Effects of morphine on spontaneous multiple-unit activity: Possible relation to mechanisms of analgesia and reward

Abstract

The effects of morphine (15 mg/kg) on multiple-unit activity in the awake rat were investigated at brain sites previously characterized by their ability to support stimulation-produced analgesia (SPA) and intracranial self-stimulation (ICSS). Of the SPA and SPA + ICSS sites, most of which were located in the periaqueductal gray matter, 91% showed increased multiple-unit activity after morphine administration (median increase = 80%). In contrast, only 50% of the ICSS-only sites, most of which were located in the lateral hypothalamus, and only 29% of sites supporting neither behavior showed this effect.
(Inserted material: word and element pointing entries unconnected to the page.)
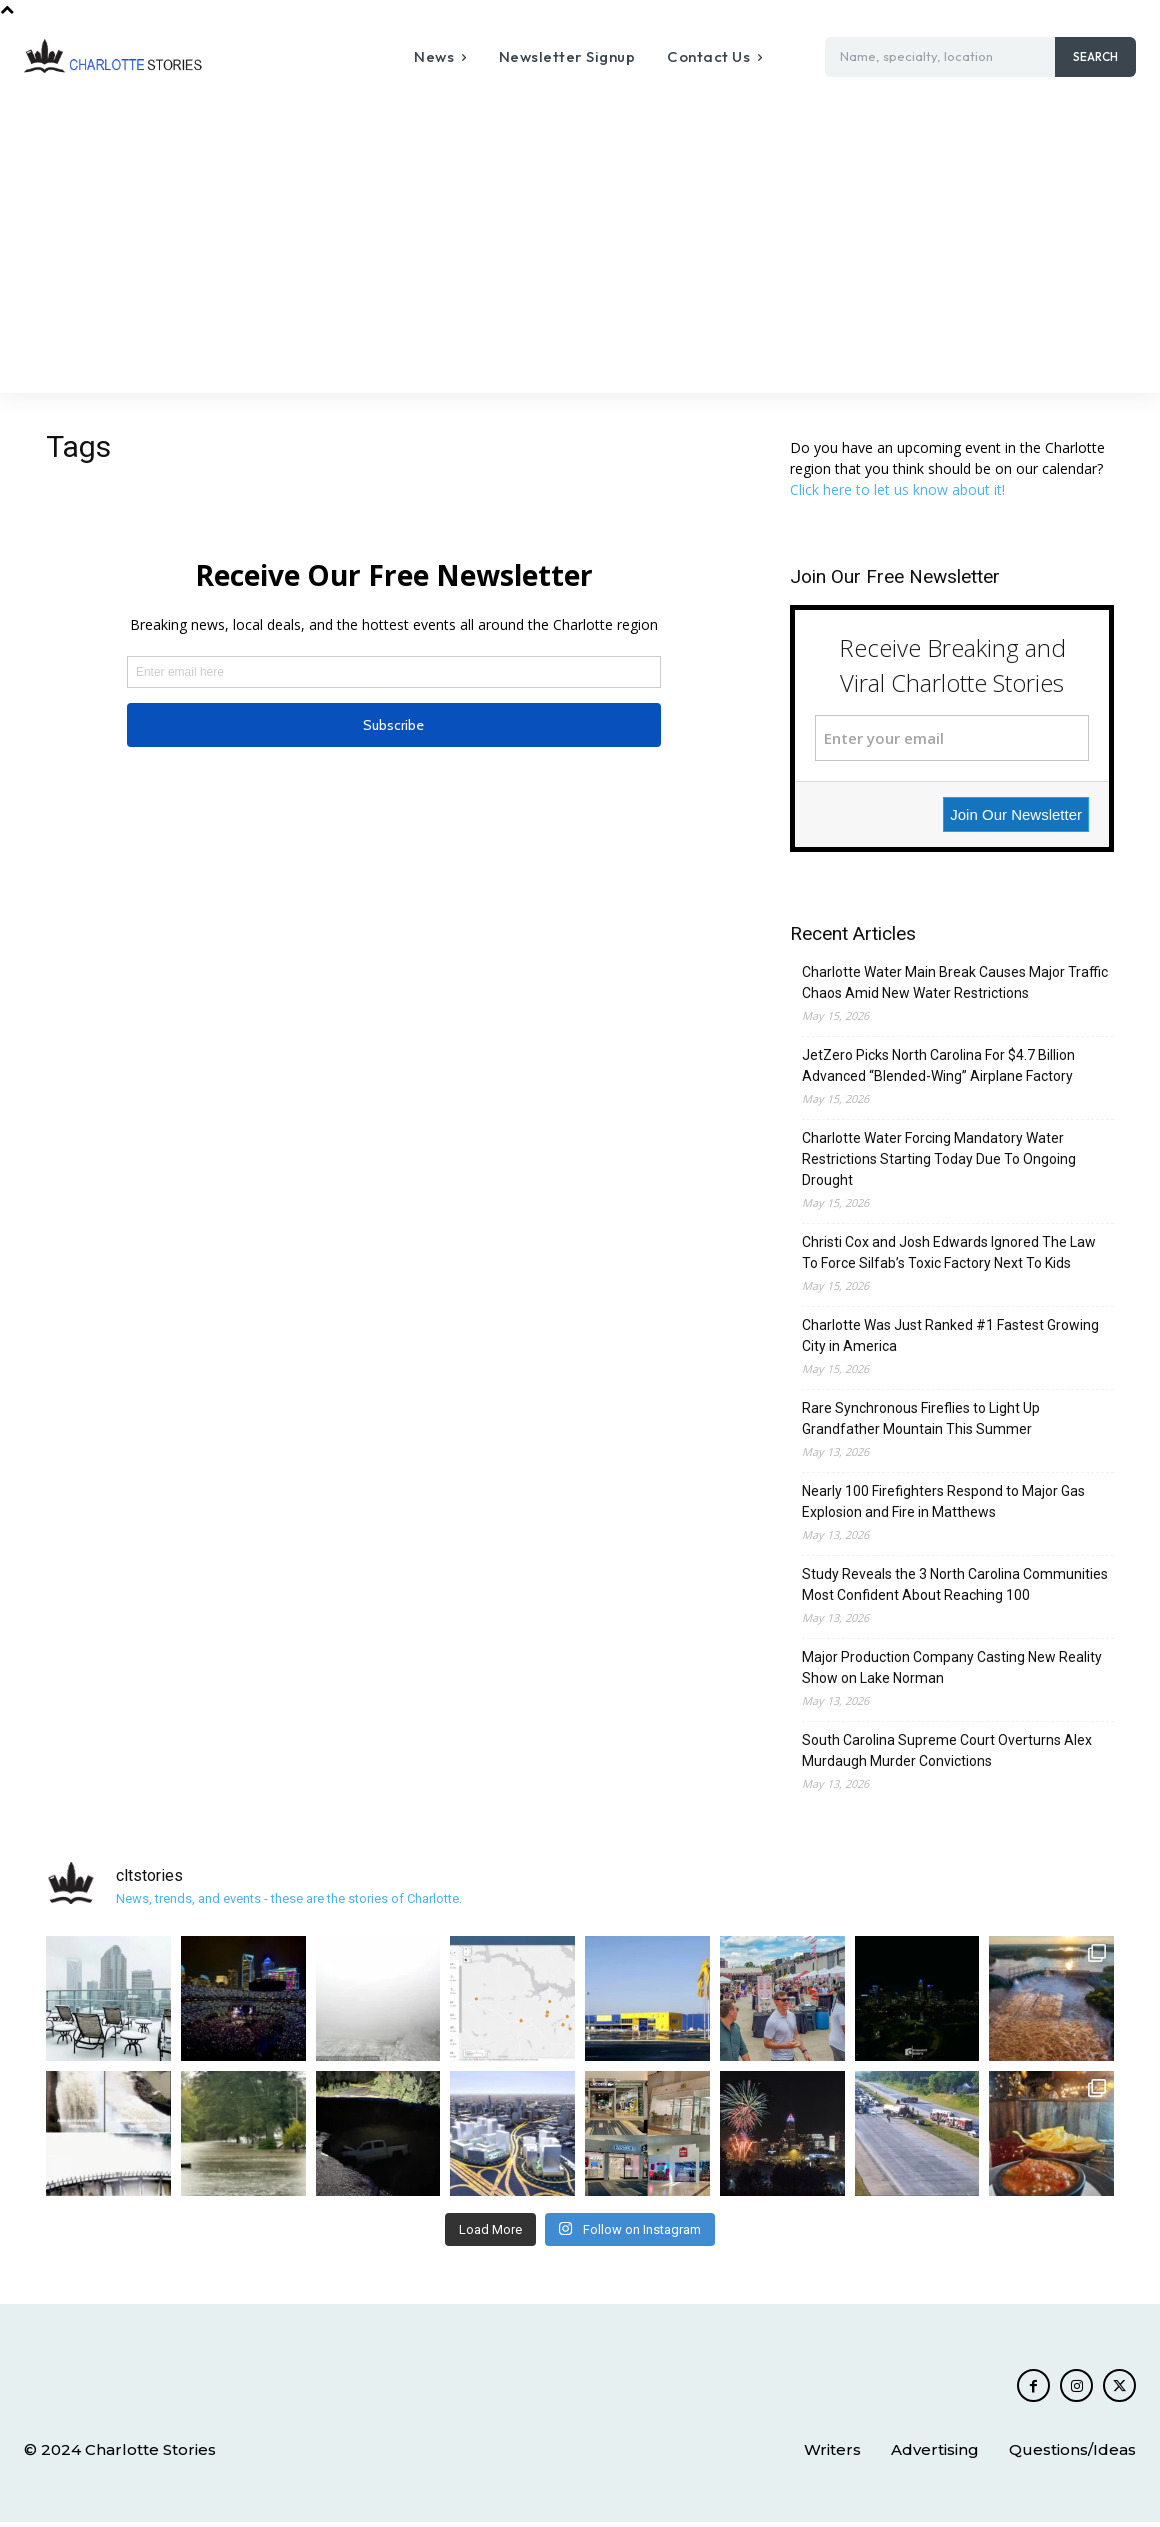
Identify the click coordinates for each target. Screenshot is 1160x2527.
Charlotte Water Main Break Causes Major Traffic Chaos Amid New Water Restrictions (955, 982)
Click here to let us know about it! (897, 489)
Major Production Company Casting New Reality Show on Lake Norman (952, 1667)
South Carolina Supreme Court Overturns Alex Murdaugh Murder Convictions (947, 1750)
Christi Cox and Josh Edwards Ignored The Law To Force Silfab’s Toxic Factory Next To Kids (949, 1252)
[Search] (1095, 57)
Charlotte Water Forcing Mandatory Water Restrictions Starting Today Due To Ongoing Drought (939, 1159)
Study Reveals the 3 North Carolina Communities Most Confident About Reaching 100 (955, 1584)
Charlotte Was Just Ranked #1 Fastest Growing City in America (950, 1335)
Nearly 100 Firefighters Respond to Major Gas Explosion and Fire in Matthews (943, 1501)
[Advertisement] (580, 243)
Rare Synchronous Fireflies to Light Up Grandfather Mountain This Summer (921, 1418)
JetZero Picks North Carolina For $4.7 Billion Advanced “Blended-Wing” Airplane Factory (938, 1065)
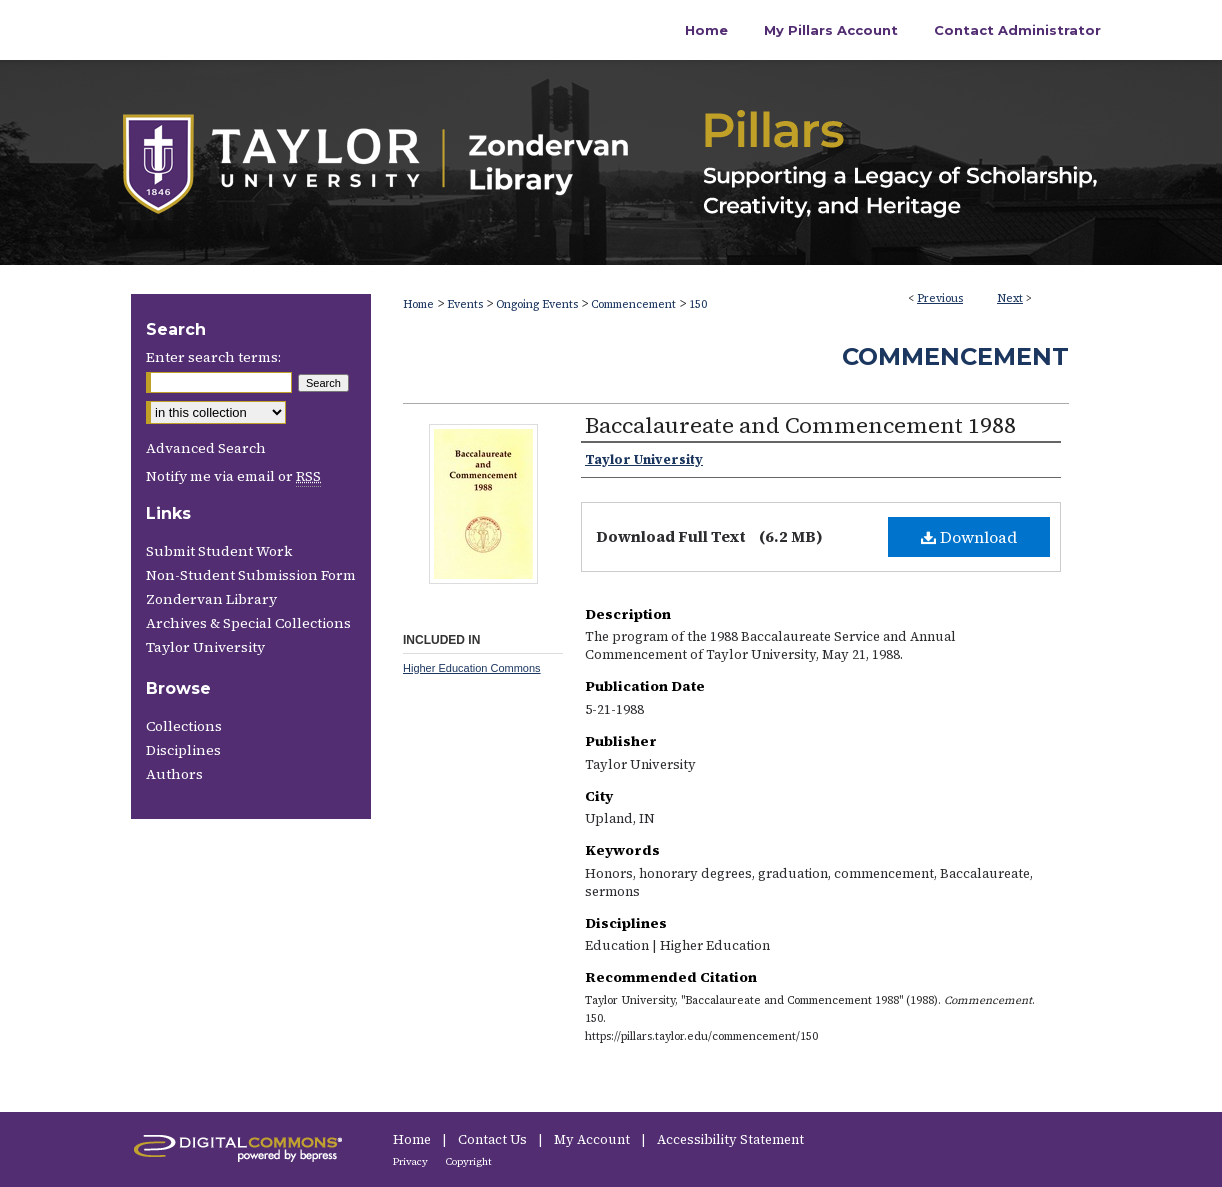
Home (418, 304)
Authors (174, 774)
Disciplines (183, 750)
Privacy (411, 1161)
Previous (940, 298)
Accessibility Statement (730, 1139)
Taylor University (205, 647)
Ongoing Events (537, 304)
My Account (593, 1139)
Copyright (469, 1161)
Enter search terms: (213, 357)
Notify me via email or (233, 476)
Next (1010, 298)
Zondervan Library (211, 599)
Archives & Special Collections (248, 623)
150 (698, 304)
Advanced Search (206, 448)
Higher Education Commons (472, 668)
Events (465, 304)
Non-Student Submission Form (251, 575)
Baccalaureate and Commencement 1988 (800, 425)
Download (969, 537)
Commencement (633, 304)
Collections (184, 726)
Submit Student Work (219, 551)
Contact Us (494, 1139)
All increases in multiple-unit activity were at least partly reversed by naloxone (1 mg/kg). Latencies to their onset and to analgesia measured by the tail-flick method were significantly correlated. A significant negative correlation was found between ICSS current thresholds and increases in multiple-unit activity after morphine at ICSS-only sites. These data lend further support to the suggestion that morphine exerts its analgesic action by activating an endogenous analgesic system and that the periaqueductal gray constitutes an important part of such a system. Furthermore, it is suggested that morphine's excitatory effect at self-stimulation loci may reflect its rewarding properties.